Le constat est édifiant. Dans une étude rendue publique jeudi 24 mars, L’UFC-Que Choisir révèle que 51 % des fruits et légumes issus de l’agriculture intensive testés sont contaminés par des pesticides à risque.

L’association de consommateurs a passé au crible les résultats des analyses officielles de résidus de pesticides effectuées par les autorités françaises en 2019 sur 14 000  échantillons de produits végétaux bio et conventionnels. Et le bilan est inquiétant.

Sur l’ensemble des pesticides détectés, l’association a relevé la présence de « pas moins de 150 substances suspectées d’être cancérogènes, mutagènes, toxiques pour les fonctions reproductrices ou perturbateurs endocriniens ».

Les cerises et les pommes sont les fruits les plus contaminés

Pour les fruits et légumes issus de l’agriculture intensive, un pesticide à risque a été retrouvé dans 51 % des contrôles et au moins deux dans 30 % des contrôles. Parmi les fruits les plus contaminés, les cerises arrivent en tête avec 92 % des échantillons contaminés. Les contrôles ont révélé notamment la présence de phosmet, un insecticide suspecté par l’Autorité Européenne de Sécurité des Aliments (Aesa) d’être toxique pour la fonction reproductrice, dans 47 % des échantillons.

Suivent les pamplemousses (90,6 %), les pêches/nectarines (89,7 %), les pommes (80 %), les raisins (77 %) ou encore les fraises (76 %). Dans les pommes, « on détecte fréquemment du fludioxonil (48 % des échantillons), un fongicide suspecté d’être un perturbateur endocrinien », précise l’UFC-Que Choisir.

Parmi les légumes les plus contaminés, le céleri arrive en tête avec 91,2 % des échantillons contaminés.
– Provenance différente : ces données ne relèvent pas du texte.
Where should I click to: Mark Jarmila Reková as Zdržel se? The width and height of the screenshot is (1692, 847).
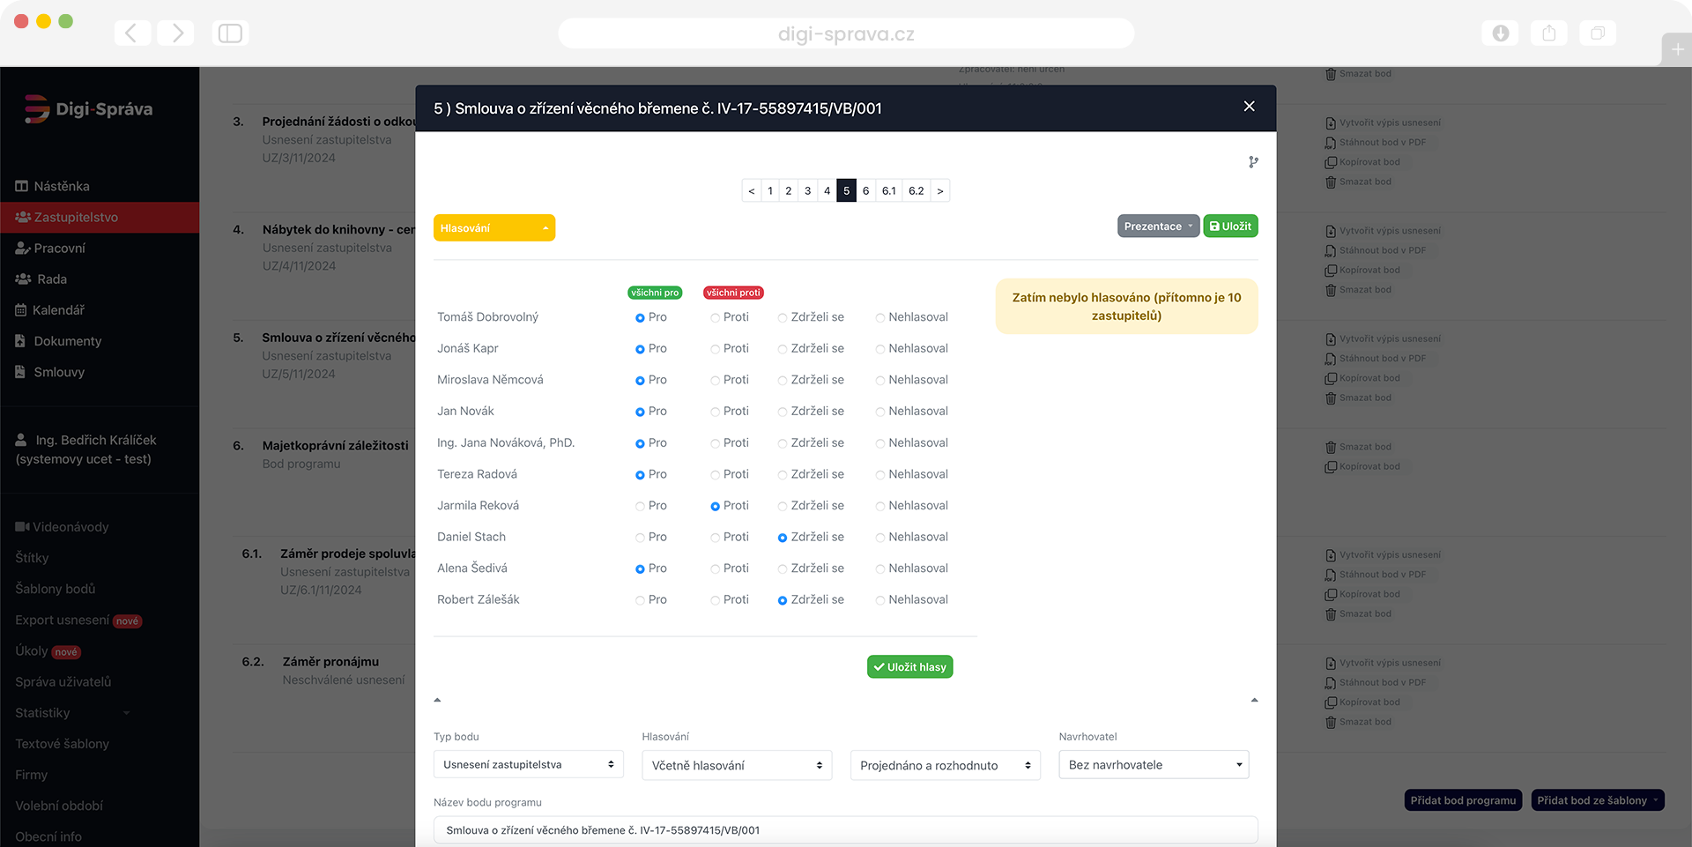pos(783,507)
Suivent les choux de Bruxelles (84,6 %), les haricots verts (73,6 %), le céleri-rave (72,9 %) et le fenouil (63,6 %).

Beaucoup moins d’aliments bio contaminés

A l’inverse, les aliments bio sont beaucoup moins contaminés, « notamment en raison de l’interdiction des pesticides de synthèse pour ce mode de production », rappelle l’association de consommateurs. A titre de comparaison, l’analyse révèle six fois moins d’échantillons de tomates bio contaminées par des pesticides à risques et sept fois moins pour les haricots verts bio et huit fois moins pour les pommes bio.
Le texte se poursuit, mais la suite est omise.